◆ Your task
Copy each line of the data beneath in which the word "empty" appears.
Segment Start: Data shown
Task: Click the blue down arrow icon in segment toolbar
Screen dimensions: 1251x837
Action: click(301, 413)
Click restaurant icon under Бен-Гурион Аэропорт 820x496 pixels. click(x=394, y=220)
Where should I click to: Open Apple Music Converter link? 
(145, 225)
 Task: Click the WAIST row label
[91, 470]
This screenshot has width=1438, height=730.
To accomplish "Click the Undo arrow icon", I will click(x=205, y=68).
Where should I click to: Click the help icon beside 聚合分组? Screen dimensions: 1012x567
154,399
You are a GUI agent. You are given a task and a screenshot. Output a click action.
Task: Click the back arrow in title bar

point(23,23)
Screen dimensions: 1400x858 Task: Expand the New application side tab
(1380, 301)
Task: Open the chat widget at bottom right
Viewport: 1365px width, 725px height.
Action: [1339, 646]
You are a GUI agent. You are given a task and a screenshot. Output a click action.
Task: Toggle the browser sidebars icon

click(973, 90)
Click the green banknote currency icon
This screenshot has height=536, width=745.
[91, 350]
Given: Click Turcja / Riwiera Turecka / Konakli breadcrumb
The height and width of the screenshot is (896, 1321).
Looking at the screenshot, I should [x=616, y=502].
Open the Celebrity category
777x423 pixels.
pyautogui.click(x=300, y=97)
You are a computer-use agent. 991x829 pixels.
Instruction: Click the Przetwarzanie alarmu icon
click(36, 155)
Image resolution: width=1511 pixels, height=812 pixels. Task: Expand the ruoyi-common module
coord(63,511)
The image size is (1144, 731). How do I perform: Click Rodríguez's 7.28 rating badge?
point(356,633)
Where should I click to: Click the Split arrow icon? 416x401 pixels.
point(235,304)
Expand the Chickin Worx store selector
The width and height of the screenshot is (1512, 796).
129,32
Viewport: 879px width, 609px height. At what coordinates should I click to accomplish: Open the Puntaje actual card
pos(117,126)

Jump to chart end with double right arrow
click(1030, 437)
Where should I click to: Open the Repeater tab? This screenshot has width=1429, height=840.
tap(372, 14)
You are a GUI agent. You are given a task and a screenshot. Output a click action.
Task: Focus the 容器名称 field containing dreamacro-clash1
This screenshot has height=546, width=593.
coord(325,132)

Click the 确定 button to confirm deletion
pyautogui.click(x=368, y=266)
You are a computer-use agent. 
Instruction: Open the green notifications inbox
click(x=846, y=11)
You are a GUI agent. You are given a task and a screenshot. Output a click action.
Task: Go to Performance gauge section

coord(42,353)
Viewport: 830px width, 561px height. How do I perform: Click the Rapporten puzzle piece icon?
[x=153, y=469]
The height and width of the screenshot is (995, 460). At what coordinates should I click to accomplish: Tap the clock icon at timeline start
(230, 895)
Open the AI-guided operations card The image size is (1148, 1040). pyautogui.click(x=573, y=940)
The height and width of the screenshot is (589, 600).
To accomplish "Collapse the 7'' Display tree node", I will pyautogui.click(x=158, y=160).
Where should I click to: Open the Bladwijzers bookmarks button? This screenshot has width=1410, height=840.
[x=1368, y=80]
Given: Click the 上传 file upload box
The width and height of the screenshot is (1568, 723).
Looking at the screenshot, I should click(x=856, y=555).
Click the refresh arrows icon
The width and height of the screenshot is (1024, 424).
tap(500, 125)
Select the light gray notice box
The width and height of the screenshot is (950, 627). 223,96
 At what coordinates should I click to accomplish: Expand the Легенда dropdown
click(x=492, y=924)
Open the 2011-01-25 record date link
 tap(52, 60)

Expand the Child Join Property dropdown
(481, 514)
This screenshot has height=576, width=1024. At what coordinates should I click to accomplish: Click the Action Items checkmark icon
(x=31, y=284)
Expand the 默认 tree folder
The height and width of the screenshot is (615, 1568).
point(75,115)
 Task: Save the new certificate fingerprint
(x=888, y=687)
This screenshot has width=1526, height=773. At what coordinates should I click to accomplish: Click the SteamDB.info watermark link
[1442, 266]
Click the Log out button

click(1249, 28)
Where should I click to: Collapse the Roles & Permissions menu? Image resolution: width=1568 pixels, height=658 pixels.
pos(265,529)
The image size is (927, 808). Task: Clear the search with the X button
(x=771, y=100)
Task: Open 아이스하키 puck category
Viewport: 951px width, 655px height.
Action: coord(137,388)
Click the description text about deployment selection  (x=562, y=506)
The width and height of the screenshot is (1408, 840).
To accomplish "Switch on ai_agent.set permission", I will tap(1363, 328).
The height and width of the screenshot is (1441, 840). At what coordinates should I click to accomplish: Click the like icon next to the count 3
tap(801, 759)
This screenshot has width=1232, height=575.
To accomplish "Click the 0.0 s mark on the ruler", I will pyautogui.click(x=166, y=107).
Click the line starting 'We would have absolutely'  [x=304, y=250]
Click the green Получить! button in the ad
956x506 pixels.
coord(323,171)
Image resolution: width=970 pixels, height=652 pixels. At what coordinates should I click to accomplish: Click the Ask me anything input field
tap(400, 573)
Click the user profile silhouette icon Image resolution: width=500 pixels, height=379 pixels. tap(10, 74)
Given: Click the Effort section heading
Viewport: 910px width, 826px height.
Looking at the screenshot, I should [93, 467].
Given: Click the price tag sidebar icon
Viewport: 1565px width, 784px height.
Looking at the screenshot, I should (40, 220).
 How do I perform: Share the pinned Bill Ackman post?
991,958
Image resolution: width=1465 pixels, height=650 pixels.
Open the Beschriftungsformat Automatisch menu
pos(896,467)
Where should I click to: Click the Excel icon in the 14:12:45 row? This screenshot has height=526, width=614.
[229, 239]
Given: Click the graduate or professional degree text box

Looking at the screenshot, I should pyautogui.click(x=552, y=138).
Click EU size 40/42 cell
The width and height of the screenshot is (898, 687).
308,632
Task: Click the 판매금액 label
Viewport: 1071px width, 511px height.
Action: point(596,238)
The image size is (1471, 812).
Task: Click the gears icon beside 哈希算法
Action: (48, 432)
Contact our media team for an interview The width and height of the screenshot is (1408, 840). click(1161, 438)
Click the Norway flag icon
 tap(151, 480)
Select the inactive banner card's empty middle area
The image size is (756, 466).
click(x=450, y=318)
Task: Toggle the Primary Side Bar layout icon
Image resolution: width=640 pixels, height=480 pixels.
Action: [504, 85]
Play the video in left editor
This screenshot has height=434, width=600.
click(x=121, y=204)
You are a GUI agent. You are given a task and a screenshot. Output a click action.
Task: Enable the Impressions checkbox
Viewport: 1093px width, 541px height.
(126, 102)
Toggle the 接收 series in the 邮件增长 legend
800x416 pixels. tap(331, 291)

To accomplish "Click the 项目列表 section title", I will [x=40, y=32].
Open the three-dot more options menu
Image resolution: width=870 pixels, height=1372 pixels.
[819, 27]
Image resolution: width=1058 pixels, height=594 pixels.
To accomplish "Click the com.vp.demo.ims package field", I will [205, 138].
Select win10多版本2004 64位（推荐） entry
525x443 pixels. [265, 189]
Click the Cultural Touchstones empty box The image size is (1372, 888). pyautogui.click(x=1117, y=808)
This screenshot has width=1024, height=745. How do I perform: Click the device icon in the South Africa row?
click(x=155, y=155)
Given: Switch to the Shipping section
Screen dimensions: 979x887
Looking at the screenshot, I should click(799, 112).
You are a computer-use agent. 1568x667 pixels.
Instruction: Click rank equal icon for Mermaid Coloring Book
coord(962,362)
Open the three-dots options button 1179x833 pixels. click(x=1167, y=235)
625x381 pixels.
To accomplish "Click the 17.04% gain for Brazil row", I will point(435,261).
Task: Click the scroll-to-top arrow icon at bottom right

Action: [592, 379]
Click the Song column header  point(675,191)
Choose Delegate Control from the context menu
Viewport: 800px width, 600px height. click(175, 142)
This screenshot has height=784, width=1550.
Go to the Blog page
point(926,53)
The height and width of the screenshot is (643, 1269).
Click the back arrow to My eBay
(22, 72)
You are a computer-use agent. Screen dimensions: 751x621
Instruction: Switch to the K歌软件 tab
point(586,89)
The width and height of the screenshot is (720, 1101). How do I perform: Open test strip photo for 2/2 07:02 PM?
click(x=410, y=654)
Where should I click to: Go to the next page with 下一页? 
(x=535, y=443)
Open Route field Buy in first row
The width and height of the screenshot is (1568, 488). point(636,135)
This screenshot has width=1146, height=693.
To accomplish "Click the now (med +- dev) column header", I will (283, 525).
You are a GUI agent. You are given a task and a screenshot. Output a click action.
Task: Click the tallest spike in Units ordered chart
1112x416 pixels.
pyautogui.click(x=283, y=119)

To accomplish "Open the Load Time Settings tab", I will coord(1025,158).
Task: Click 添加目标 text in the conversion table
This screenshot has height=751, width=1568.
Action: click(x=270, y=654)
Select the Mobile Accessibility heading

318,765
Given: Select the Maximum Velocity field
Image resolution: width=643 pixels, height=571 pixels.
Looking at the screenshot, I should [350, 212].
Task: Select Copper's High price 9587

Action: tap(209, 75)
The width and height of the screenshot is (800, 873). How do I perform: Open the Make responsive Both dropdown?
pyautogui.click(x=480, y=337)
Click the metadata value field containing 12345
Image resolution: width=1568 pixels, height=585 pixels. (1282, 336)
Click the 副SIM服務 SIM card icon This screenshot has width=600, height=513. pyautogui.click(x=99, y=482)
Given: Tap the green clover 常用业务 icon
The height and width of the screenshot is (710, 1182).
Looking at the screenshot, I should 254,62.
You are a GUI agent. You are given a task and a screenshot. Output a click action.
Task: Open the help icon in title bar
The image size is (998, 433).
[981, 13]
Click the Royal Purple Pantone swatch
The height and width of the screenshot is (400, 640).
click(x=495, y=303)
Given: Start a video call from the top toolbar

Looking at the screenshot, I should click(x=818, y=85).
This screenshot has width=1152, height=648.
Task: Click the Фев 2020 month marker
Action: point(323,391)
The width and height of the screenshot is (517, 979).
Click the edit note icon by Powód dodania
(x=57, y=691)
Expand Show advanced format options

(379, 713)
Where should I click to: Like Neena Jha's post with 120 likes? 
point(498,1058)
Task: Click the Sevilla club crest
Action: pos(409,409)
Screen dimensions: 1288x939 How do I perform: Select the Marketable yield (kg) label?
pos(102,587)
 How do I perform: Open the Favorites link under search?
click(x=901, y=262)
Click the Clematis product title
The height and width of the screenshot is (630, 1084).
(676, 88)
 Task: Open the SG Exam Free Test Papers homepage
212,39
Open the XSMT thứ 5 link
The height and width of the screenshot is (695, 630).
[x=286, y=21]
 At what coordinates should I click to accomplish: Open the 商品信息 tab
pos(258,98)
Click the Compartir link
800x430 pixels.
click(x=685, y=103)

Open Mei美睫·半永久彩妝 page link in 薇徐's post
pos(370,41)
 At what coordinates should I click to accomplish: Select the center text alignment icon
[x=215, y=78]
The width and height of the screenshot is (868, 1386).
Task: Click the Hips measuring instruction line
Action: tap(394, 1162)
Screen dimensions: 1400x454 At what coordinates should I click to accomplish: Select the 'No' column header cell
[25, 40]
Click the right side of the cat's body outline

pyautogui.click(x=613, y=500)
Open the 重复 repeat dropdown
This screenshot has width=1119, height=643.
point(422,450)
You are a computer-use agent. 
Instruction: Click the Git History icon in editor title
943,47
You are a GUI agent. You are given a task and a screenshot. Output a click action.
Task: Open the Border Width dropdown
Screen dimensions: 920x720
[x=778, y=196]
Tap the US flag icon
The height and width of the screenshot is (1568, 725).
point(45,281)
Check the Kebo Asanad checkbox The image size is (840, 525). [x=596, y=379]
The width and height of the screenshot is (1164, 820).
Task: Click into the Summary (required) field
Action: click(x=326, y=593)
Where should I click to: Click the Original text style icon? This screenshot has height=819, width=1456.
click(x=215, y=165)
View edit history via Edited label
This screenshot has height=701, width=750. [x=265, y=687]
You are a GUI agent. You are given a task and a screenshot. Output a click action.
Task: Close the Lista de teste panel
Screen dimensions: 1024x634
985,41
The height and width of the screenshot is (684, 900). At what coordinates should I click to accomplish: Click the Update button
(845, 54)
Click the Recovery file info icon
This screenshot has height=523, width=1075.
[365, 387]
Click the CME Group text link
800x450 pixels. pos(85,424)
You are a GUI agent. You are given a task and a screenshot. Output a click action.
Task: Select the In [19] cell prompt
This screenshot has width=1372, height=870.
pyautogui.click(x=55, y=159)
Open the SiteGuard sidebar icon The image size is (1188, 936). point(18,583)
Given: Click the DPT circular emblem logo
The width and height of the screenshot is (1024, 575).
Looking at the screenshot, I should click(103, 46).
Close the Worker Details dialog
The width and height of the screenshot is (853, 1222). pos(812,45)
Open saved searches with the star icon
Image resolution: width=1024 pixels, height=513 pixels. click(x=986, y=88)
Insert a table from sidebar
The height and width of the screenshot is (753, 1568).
Segment End: Data shown
◆ Result for this task
Select the inactive banner card's empty middle area
Click the Cultural Touchstones empty box The image size is (1372, 888). pyautogui.click(x=1117, y=808)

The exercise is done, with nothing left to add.